Miami is tanking. Not openly. Not in the way a front office will ever say publicly. But the 2027 quarterback draft class is shaping up to be one of the strongest in years, with Arch Manning, Dante Moore, and others expected to be available. The Dolphins have the third-most cap space in the NFL heading into 2027, according to OverTheCap. They have draft picks. They have a plan.
Willis is the bridge. If he surprises everyone and plays well, great. The rebuild accelerates. If he struggles behind a roster that was always going to make struggling look likely, Miami positions itself for a top-five pick and a chance to land the long-term answer at quarterback in a loaded draft class.
That’s not a bad strategy. It’s actually a reasonable one. It’s just not a fun season to watch.
The Bottom Line
Jeff Hafley and Jon-Eric Sullivan are building something in Miami. Whether they’re building the right thing remains to be seen. The Packers organization they came from has been a model of quiet, sustained competence for decades, and bringing that culture to South Florida is the explicit goal.
But Green Bay had Aaron Rodgers.

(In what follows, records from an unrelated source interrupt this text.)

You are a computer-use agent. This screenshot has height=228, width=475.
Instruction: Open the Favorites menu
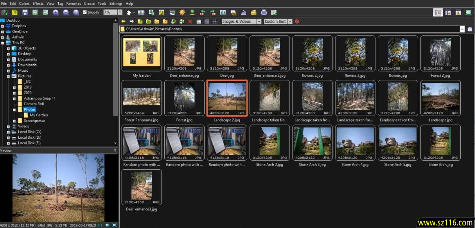tap(73, 3)
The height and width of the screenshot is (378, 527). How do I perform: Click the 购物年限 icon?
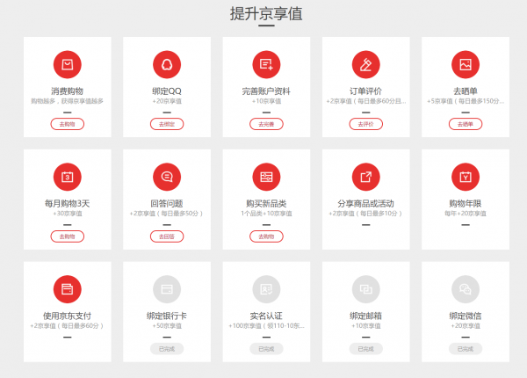(465, 177)
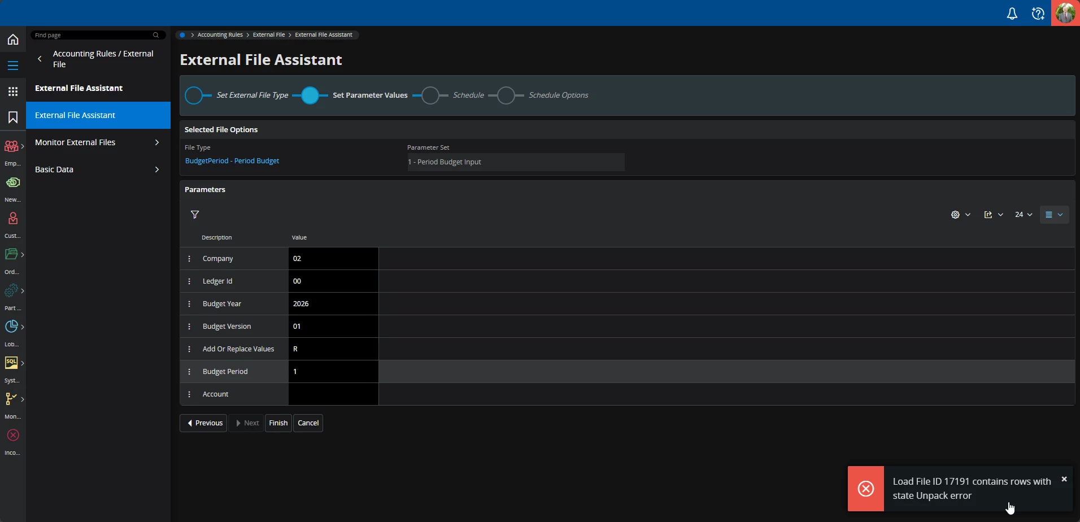Select External File Assistant menu item
The image size is (1080, 522).
(x=98, y=115)
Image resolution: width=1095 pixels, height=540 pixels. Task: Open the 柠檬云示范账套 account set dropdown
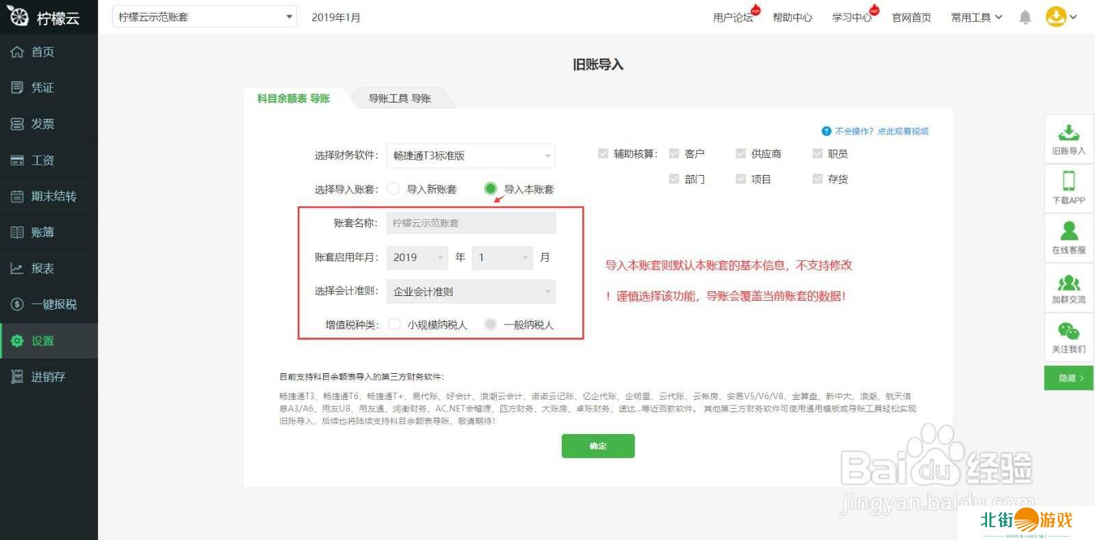[204, 17]
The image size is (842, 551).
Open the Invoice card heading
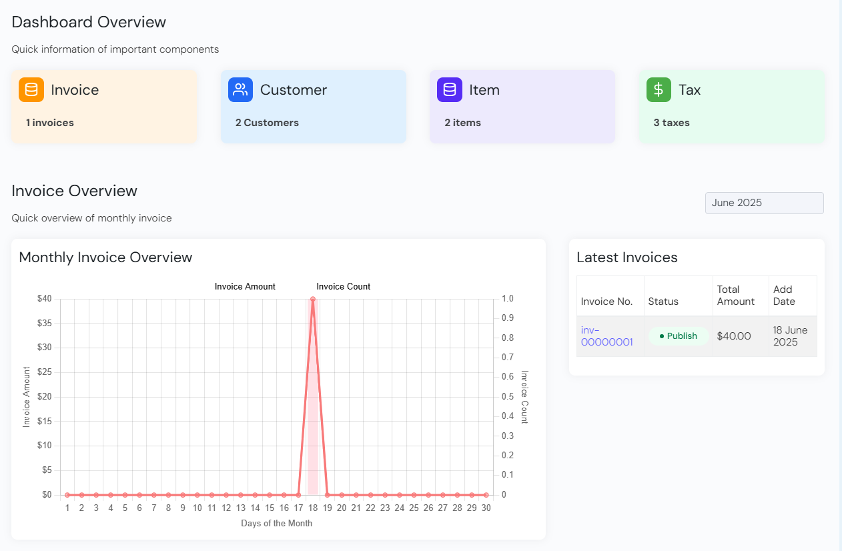tap(75, 90)
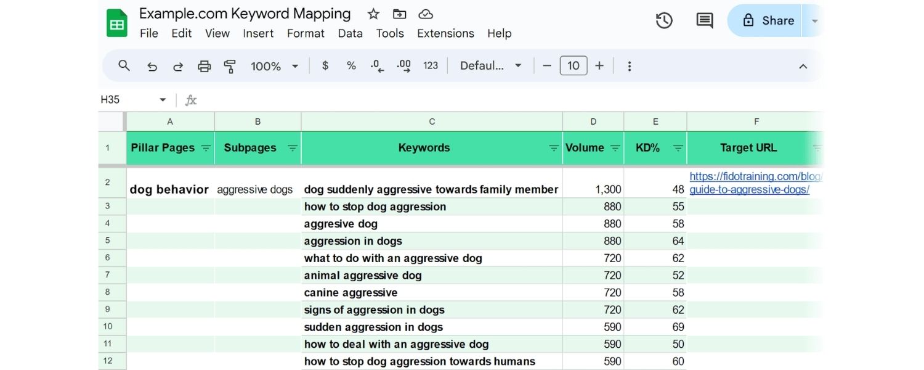Open search in the menus
Image resolution: width=924 pixels, height=370 pixels.
pyautogui.click(x=124, y=65)
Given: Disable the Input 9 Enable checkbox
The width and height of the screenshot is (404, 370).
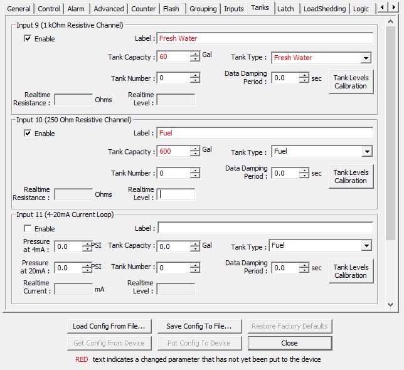Looking at the screenshot, I should (x=28, y=39).
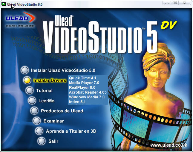Viewport: 193px width, 152px height.
Task: Choose Windows Media 7.0 in drivers list
Action: (87, 97)
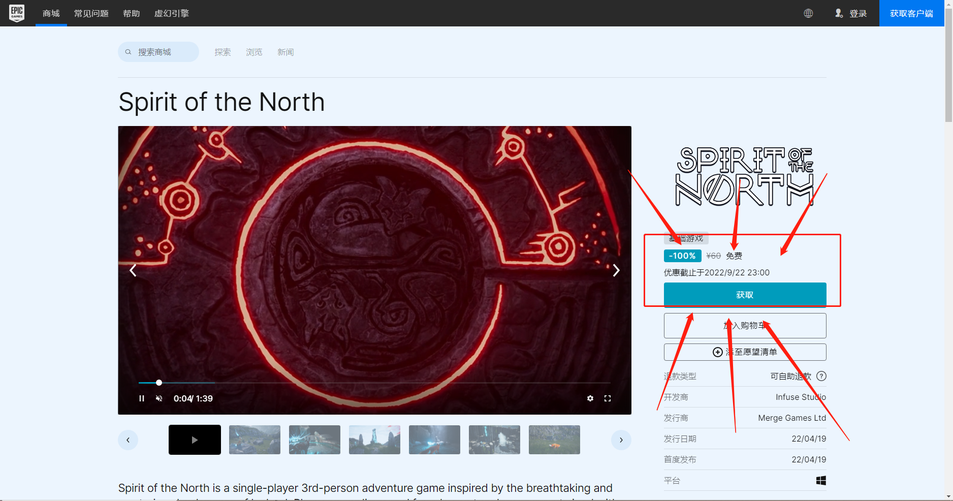Click the video progress bar handle
The height and width of the screenshot is (501, 953).
coord(159,383)
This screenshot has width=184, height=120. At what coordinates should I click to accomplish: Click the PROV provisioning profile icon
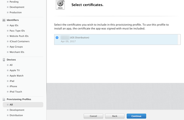coord(60,5)

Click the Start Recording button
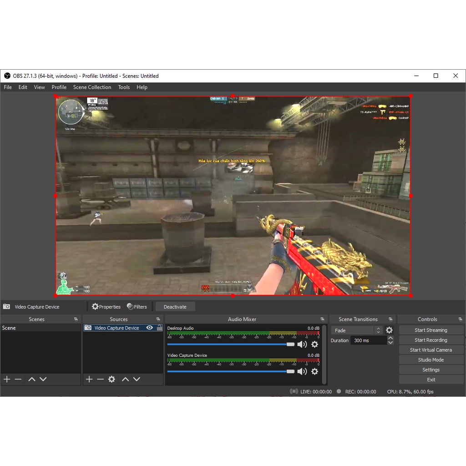tap(431, 340)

And before that, Brett Favre. The Packers built their dynasty around generational quarterbacks, not bridge starters on three-year deals.
Until Miami finds its version of that, everything else is just infrastructure.
Training camp opens at the Baptist Health Training Complex in Miami Gardens. The questions will far outnumber the answers. For Dolphins fans, the most important thing to watch isn’t whether Willis wins the starting job. It’s whether this team loses enough games in 2026 to put themselves in position to find the guy who actually changes everything.